▶
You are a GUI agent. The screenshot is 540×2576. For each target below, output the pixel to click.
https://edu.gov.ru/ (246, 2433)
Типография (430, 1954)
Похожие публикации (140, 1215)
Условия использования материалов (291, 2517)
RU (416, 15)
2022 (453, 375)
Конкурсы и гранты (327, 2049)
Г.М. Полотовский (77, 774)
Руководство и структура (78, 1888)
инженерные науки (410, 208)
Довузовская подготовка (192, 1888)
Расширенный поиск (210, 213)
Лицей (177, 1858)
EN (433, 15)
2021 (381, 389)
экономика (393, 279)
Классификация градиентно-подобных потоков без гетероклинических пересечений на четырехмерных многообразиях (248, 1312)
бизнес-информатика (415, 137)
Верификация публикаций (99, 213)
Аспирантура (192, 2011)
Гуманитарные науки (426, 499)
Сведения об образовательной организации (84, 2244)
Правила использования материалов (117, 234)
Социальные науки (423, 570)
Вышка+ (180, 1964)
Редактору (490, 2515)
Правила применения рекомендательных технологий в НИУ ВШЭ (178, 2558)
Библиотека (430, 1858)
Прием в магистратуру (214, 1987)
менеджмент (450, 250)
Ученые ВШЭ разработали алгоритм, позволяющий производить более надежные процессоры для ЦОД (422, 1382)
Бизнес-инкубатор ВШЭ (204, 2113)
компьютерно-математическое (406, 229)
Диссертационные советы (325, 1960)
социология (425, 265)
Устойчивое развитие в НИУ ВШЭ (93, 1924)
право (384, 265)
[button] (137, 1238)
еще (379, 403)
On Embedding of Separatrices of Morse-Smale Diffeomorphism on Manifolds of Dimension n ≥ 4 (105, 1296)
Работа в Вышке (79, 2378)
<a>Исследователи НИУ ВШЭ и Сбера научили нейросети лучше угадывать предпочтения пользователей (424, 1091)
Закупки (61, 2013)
◀
Which lines run from the one holding "Библиотека (430, 1858)" through the end of the data? Write them out exactly, ends included, and add nothing.

■ Result ■
Библиотека (430, 1858)
Прием в магистратуру (214, 1987)
менеджмент (450, 250)
Ученые ВШЭ разработали алгоритм, позволяющий производить более надежные процессоры для ЦОД (422, 1382)
Бизнес-инкубатор ВШЭ (204, 2113)
компьютерно-математическое (406, 229)
Диссертационные советы (325, 1960)
социология (425, 265)
Устойчивое развитие в НИУ ВШЭ (93, 1924)
право (384, 265)
[button] (137, 1238)
еще (379, 403)
On Embedding of Separatrices of Morse-Smale Diffeomorphism on Manifolds of Dimension n ≥ 4 (105, 1296)
Работа в Вышке (79, 2378)
<a>Исследователи НИУ ВШЭ и Сбера научили нейросети лучше угадывать предпочтения пользователей (424, 1091)
Закупки (61, 2013)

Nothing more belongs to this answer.